* Records for the task
*** Begin section ***

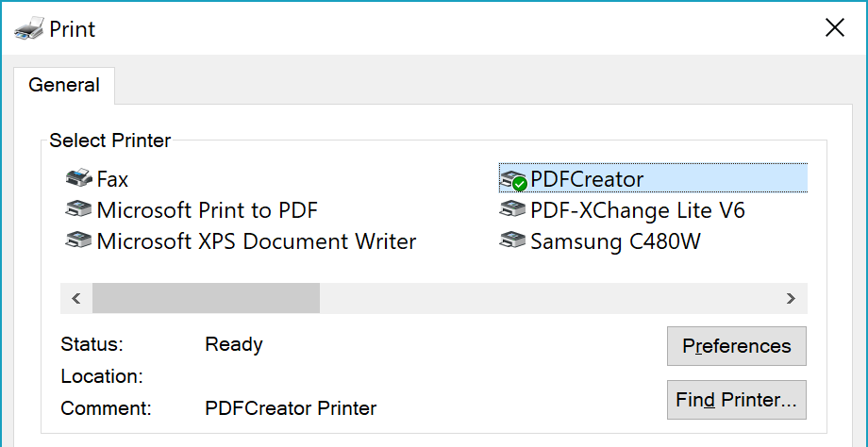Select PDF-XChange Lite V6 by name
Image resolution: width=868 pixels, height=447 pixels.
[638, 210]
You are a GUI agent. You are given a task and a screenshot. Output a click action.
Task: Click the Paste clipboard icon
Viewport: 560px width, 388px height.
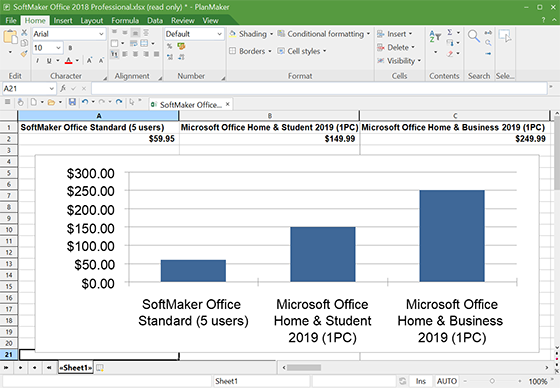[10, 37]
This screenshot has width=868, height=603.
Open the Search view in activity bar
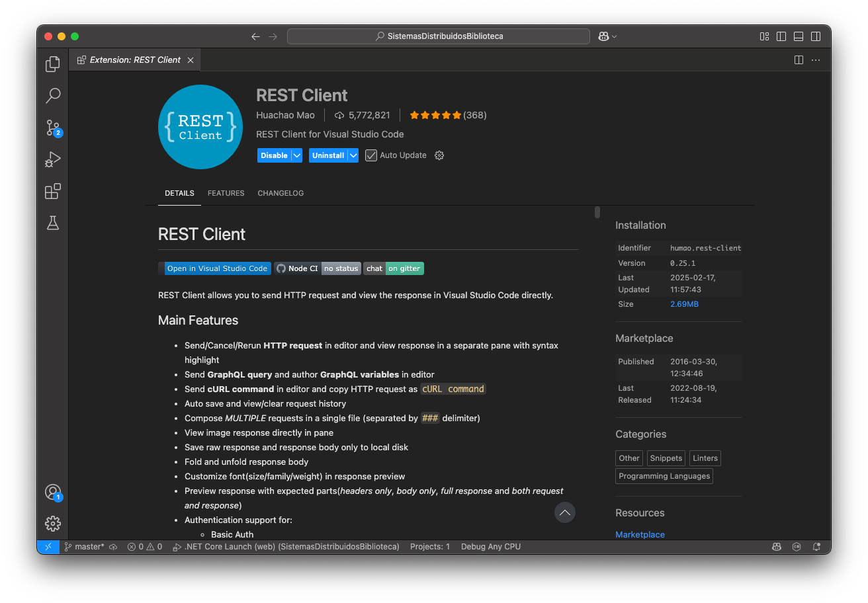[x=53, y=96]
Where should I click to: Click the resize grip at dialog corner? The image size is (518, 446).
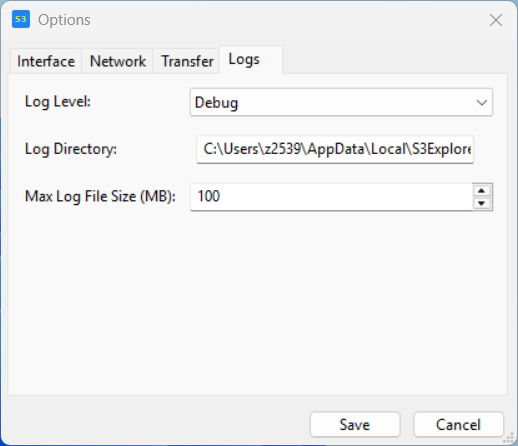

*** End section ***

* Assignment
Emit an exact copy of the lines from the line bearing "Task: Click the Paste clipboard icon" through the last line above, inclusive, and leave the images out.

* The answer
Task: Click the Paste clipboard icon
Viewport: 560px width, 388px height.
[10, 37]
This screenshot has width=868, height=603.
Open the Search view in activity bar
[x=53, y=96]
Where should I click to: Click the resize grip at dialog corner? The image size is (518, 446).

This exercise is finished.